On Mon, 28 Jul 2025 23:40:18 GMT, Vladimir Kozlov <kvn at openjdk.org> wrote:

>> Makes sense. I am not sure about the "bug" part. Also, do we care about mentioning NMT at all? I think a useful template is GCC malloc:
>> 
>> 
>> *** glibc detected *** malloc(): memory corruption
>> 
>> 
>> Something like below would do, I think.
>> 
>> 
>> NMT detected memory corruption. Block at ...
>> 
>> 
>> ...or even:
>> 
>> 
>> Memory corruption detected. Block at ...
>
>> Also, do we care about mentioning NMT at all? 
> 
> We have to give credits to NMT for detecting an issue.

> @vnkozlov, it's unfortunately hard to add more info as the header (that which is 'corrupted') is also where we store what kind of allocation it is.

Well, you could do it on a best-effort base.

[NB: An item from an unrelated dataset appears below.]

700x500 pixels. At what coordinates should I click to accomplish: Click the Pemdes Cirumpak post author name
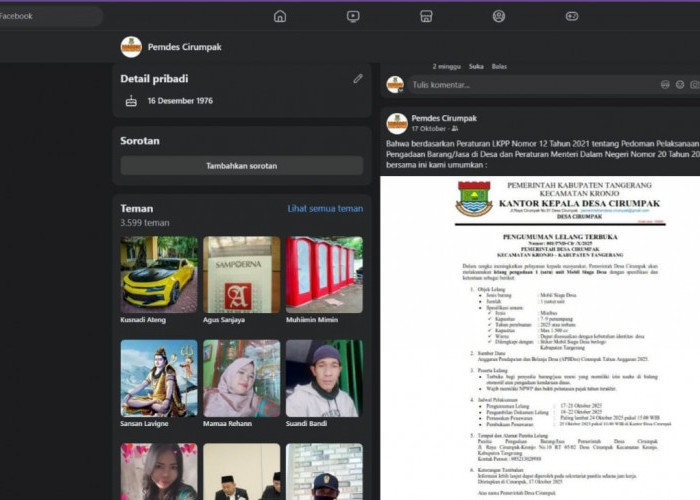442,117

- if there is an overwrite of the block footer (which is the much more likely scenario with buffer overflows), the header could still be correct. Extract the _mst_marker from the header, decode the malloc site table entry, then print out the associated stack trace.
- even if the header is corrupted, one could still read the _mst_marker. If it seems to identify a malloc site table entry, one could print that one's stack trace with the addition "we think the original allocation may have originated from:"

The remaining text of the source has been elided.